Problem to work on:
Your answer should be a single number: the count of lines in the records below containing the word "will".

START The records

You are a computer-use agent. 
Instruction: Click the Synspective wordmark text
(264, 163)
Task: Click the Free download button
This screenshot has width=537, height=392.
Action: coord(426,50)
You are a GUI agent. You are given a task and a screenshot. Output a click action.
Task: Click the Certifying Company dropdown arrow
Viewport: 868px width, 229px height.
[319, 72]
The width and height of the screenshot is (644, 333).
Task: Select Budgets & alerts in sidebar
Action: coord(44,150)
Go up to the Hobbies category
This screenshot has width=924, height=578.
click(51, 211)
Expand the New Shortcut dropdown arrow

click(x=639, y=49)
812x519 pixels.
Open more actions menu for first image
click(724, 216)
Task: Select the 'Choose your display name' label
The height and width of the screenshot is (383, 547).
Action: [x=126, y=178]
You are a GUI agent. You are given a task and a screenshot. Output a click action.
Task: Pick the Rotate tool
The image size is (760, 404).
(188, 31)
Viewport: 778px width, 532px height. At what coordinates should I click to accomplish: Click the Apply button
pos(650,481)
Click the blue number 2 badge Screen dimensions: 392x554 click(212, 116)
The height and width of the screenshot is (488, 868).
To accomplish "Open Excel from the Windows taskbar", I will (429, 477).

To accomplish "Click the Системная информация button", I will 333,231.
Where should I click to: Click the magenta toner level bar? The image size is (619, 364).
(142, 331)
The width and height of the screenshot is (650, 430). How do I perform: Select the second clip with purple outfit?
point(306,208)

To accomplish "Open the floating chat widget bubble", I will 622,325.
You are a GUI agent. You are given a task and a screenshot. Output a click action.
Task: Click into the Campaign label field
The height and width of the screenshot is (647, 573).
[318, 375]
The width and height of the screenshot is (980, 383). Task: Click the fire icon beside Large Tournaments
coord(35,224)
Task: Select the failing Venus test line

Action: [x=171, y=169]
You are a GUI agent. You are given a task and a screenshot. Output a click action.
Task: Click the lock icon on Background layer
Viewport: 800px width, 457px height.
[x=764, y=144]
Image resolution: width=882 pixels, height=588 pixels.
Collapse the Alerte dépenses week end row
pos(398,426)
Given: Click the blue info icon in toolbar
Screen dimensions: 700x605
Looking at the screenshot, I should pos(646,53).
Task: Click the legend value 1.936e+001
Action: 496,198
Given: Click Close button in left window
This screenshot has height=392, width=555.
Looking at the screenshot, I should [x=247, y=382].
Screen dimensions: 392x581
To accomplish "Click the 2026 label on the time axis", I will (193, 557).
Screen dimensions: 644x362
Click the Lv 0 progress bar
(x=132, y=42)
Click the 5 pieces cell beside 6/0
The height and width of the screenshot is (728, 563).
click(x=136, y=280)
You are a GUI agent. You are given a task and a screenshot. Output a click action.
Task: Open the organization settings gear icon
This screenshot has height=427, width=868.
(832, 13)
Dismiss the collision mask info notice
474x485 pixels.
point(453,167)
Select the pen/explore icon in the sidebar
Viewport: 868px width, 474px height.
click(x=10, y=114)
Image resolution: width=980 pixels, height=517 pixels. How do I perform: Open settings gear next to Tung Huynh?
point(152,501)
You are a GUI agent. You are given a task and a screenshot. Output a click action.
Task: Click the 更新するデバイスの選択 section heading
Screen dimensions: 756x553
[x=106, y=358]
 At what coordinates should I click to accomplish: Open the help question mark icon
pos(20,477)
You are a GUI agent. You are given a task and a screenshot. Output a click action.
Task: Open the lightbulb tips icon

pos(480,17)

END The records

The completed task:
4